>> START TASK MATERIAL
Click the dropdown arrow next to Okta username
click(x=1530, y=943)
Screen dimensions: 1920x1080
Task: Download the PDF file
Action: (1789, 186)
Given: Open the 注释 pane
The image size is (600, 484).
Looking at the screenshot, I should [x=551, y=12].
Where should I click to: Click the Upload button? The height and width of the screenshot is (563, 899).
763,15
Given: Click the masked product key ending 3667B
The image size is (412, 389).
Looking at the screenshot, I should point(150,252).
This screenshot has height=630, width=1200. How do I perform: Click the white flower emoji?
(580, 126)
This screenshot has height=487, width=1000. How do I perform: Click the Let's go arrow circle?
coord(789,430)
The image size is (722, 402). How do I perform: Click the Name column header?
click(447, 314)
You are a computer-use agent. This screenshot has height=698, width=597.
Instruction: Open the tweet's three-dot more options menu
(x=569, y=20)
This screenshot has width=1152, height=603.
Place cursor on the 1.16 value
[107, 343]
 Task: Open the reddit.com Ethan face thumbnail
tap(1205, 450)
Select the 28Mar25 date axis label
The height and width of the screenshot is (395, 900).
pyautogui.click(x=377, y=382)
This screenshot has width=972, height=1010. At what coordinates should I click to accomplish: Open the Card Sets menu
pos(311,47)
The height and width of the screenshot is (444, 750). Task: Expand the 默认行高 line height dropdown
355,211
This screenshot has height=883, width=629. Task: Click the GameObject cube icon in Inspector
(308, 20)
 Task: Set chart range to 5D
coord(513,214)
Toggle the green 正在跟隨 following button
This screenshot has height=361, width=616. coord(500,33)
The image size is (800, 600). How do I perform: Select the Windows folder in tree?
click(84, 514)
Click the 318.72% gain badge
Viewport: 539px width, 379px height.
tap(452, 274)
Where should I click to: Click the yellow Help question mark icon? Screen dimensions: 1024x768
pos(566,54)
>> END TASK MATERIAL
SET EXERCISE
Reproduce all of the records above word for word, without changing anything.

RESULT
Click the dropdown arrow next to Okta username
click(x=1530, y=943)
Screen dimensions: 1920x1080
Task: Download the PDF file
Action: (1789, 186)
Given: Open the 注释 pane
The image size is (600, 484).
Looking at the screenshot, I should [x=551, y=12].
Where should I click to: Click the Upload button? The height and width of the screenshot is (563, 899).
763,15
Given: Click the masked product key ending 3667B
The image size is (412, 389).
Looking at the screenshot, I should point(150,252).
This screenshot has height=630, width=1200. How do I perform: Click the white flower emoji?
(580, 126)
This screenshot has height=487, width=1000. How do I perform: Click the Let's go arrow circle?
coord(789,430)
The image size is (722, 402). How do I perform: Click the Name column header?
click(447, 314)
You are a computer-use agent. This screenshot has height=698, width=597.
Instruction: Open the tweet's three-dot more options menu
(x=569, y=20)
This screenshot has width=1152, height=603.
Place cursor on the 1.16 value
[107, 343]
 Task: Open the reddit.com Ethan face thumbnail
tap(1205, 450)
Select the 28Mar25 date axis label
The height and width of the screenshot is (395, 900).
pyautogui.click(x=377, y=382)
This screenshot has width=972, height=1010. At what coordinates should I click to accomplish: Open the Card Sets menu
pos(311,47)
The height and width of the screenshot is (444, 750). Task: Expand the 默认行高 line height dropdown
355,211
This screenshot has height=883, width=629. Task: Click the GameObject cube icon in Inspector
(308, 20)
 Task: Set chart range to 5D
coord(513,214)
Toggle the green 正在跟隨 following button
This screenshot has height=361, width=616. coord(500,33)
The image size is (800, 600). How do I perform: Select the Windows folder in tree?
click(84, 514)
Click the 318.72% gain badge
Viewport: 539px width, 379px height.
tap(452, 274)
Where should I click to: Click the yellow Help question mark icon? Screen dimensions: 1024x768
pos(566,54)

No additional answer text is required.